Ironically, what I found took me right back to the 19th century.

According to multiple sources, the origin of Kalamazoo’s celery-growing fame was Dutch immigrant Cornelius DeBruyn, who in 1866 cultivated celery in his backyard and developed a new variety with pale stalks that he called “Ivory Pascal.”  Many folks preferred the flavor to the green variety grown in California at the time.  It took off in popularity.

Over the next 50 years, more Dutch immigrants came to the Michigan area.  These were people who were already accustomed to farming marshy land back home.  Kalamazoo Michigan had plenty of the loamy, mucky soil and cool temperatures that made for good celery-growing conditions.  Although it wasn’t ideal: the land was still a little too wet, so farmers had to dig trenches to drain the excess.   But they were able to make it work.
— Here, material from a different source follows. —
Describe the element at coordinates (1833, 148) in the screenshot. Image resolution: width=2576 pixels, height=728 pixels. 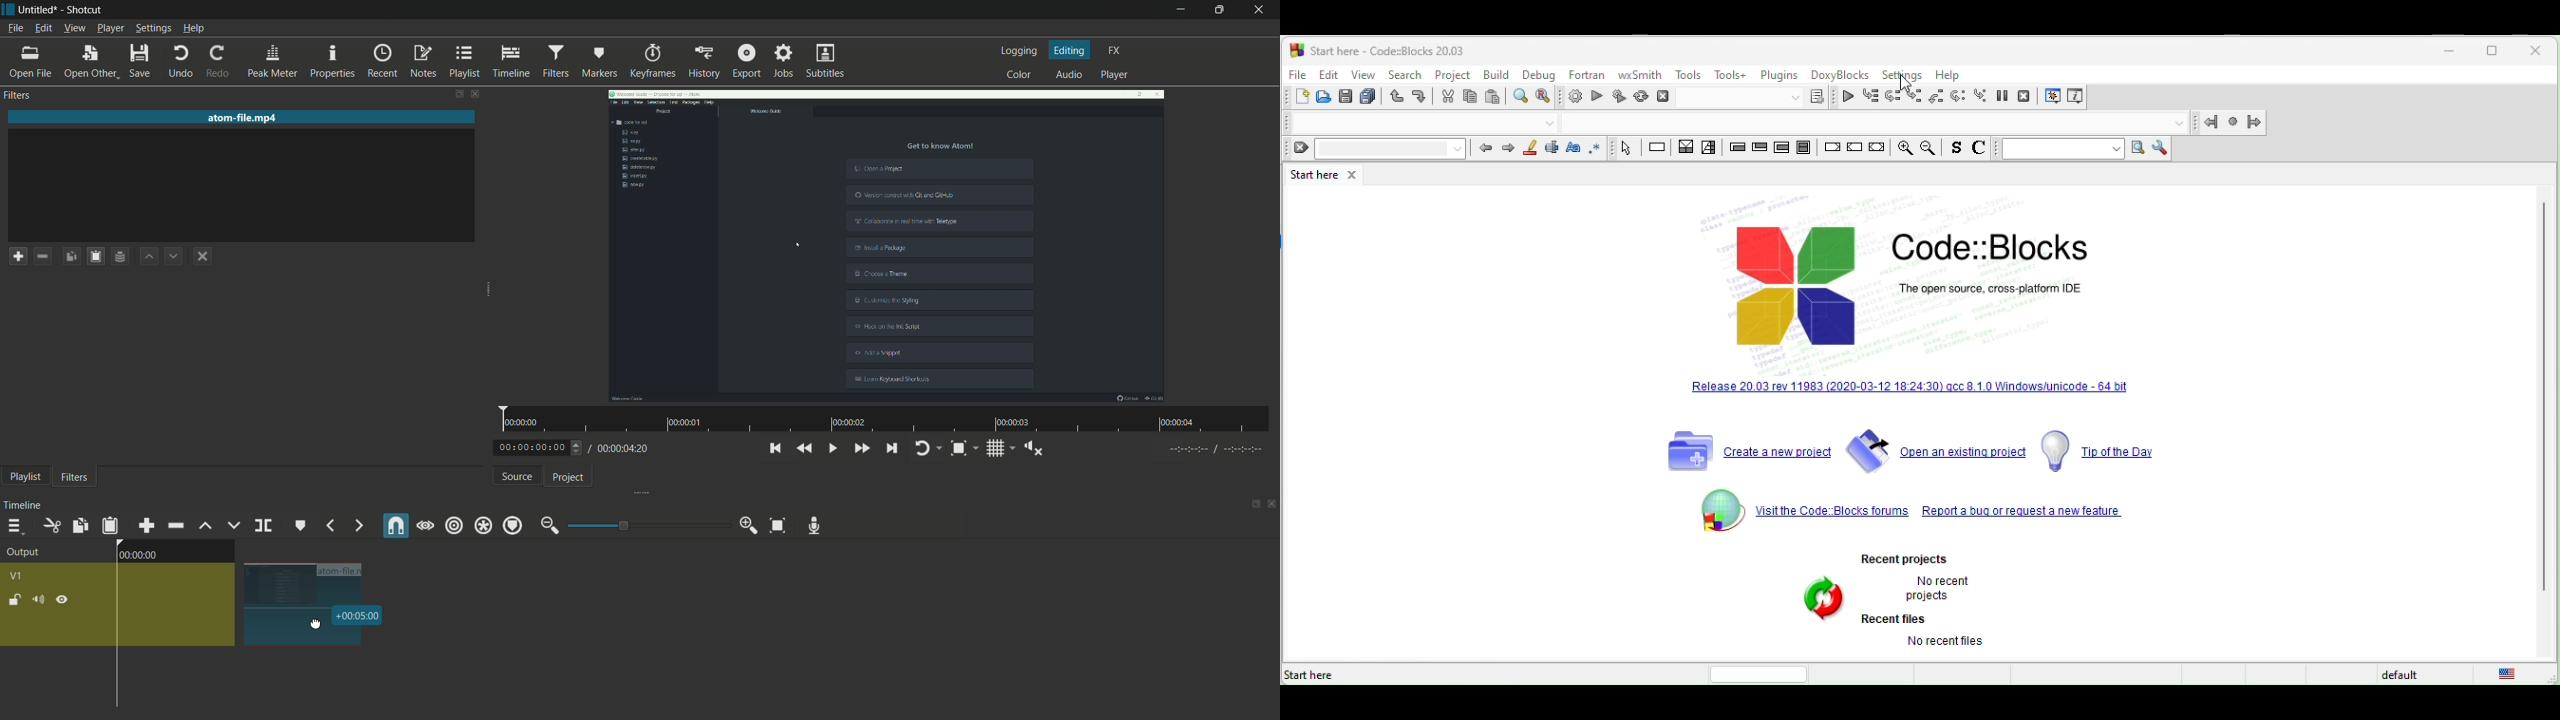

There were other difficulties in growing celery.  It was a labor-intensive process that had the entire family in the fields from sunrise to sunset.  It would wilt in hot weather, and was susceptible to various insects and diseases.  And even with special equipment, the plough-pulling horses would sink up their chests in the mud.

Postcard, around 1908. Courtesy of Wystan, Flickr.
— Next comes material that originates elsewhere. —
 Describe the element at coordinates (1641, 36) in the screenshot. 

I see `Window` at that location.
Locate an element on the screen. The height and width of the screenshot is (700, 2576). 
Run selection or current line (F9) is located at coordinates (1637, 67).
Postcard, around 1908. Courtesy of Wystan, Flickr.

Some cool facts about Kalamazoo celery in the 19th century:

  • The white and yellow varieties of Kalamazoo celery were milder and sweeter than the standard bitter green variety, and more popular.
  • “bleaching boards” were used on each side of the stalks during the growing period, which blocked out the sun and produced the mild flavor.
  • There were two harvesting seasons, July and October.
  • By 1910, the Kalamazoo City directory had 6 1/2 pages of listings just for celery growers.
  • Kalamazoo earned the nickname “Celery City,” and there were street vendors on nearly every corner selling the stuff.
  • Celery was not only used in soups, stews, and so on, but it was thought to have medicinal properties, and a lot of patent medicines of the time included celery as the ingredient.

Maybe the glorified turkey isn’t quite the big shot we make him out to be!

Want more info?

Stalking the Celery City

Kalamazoo, MI: Celery Days

I’ll leave you with a favorite Owen Thanksgiving appetizer: stuffed celery.  It was a favorite of my mom-in-law.  It’s super-easy, and we think of her every time we make it.

Joan’s Stuffed Celery

1/2 tsp worchestershire sauce

1 tsp grated onion

1/4 tsp Tabasco sauce

8 oz cream cheese

1/4 lb bleu cheese

Mix it all together and apply generously to celery sections.  Chill.

I wish all my friends in the United States a Happy Thanksgiving, and best wishes to those not celebrating the holiday, too.  I’m thankful for you all.